Work to complete. Which lines of the data below hold "here"? Copy each of them.

(Beginning of Given information)

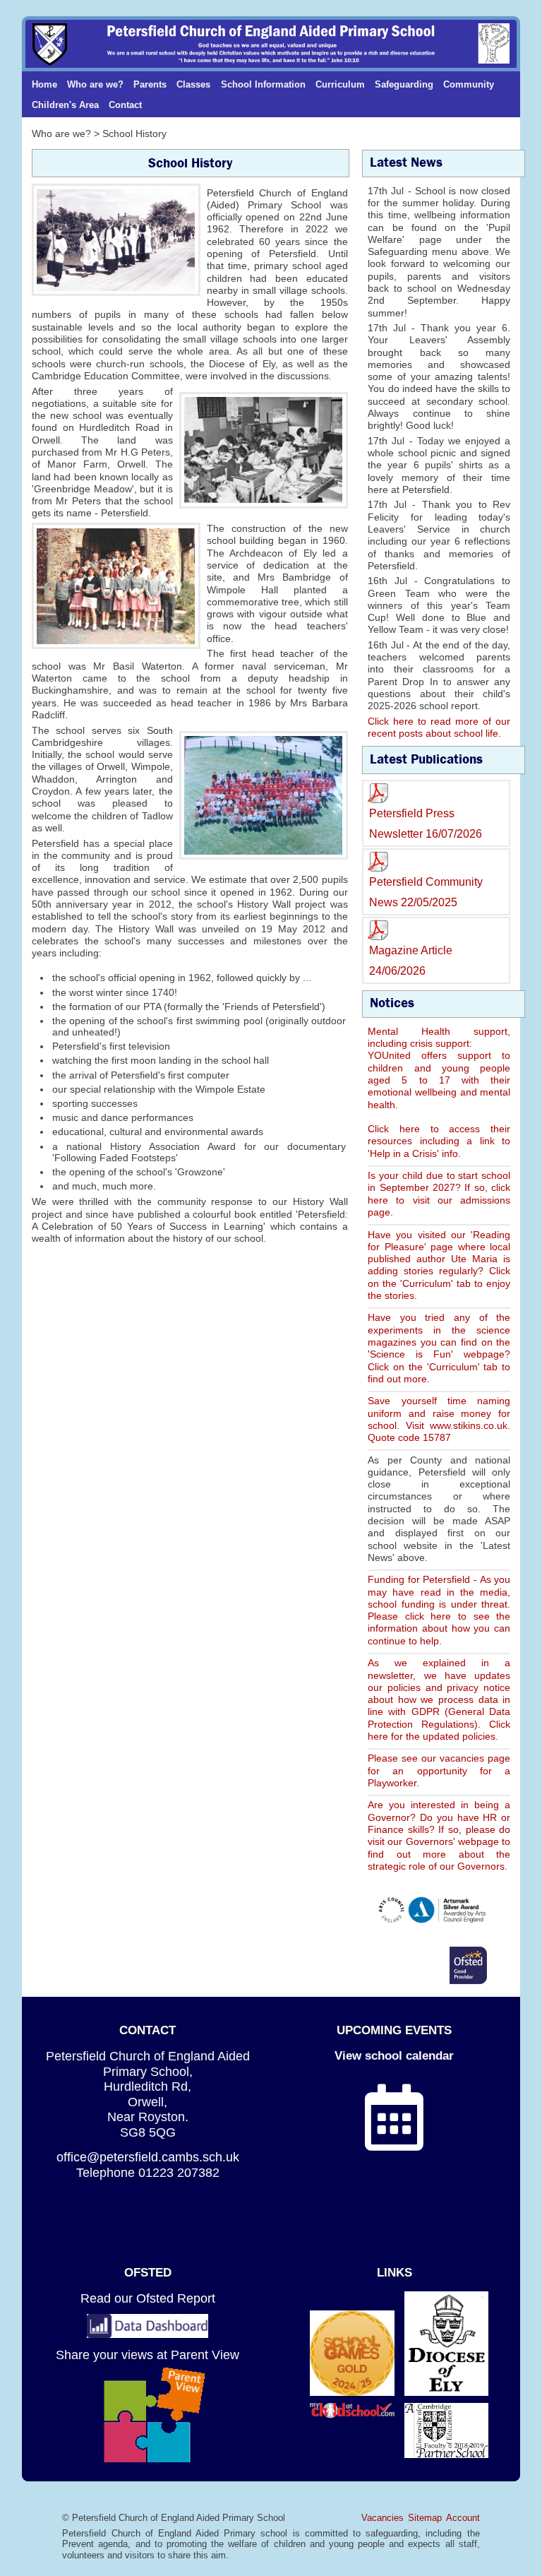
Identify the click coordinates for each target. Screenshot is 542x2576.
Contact (125, 105)
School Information (263, 84)
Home (44, 84)
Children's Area (65, 105)
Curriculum (340, 84)
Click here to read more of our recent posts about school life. (439, 727)
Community (468, 84)
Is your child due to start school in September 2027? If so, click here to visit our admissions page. (439, 1194)
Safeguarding (404, 84)
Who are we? (95, 84)
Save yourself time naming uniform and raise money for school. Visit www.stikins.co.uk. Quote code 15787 (439, 1419)
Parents (150, 84)
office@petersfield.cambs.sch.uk (147, 2157)
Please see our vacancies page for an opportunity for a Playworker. (439, 1770)
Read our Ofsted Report (147, 2298)
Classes (193, 84)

(End of Given information)

Response.
Click here to read more of our recent posts about school life. (439, 727)
Is your child due to start school in September 2027? If so, click here to visit our admissions page. (439, 1194)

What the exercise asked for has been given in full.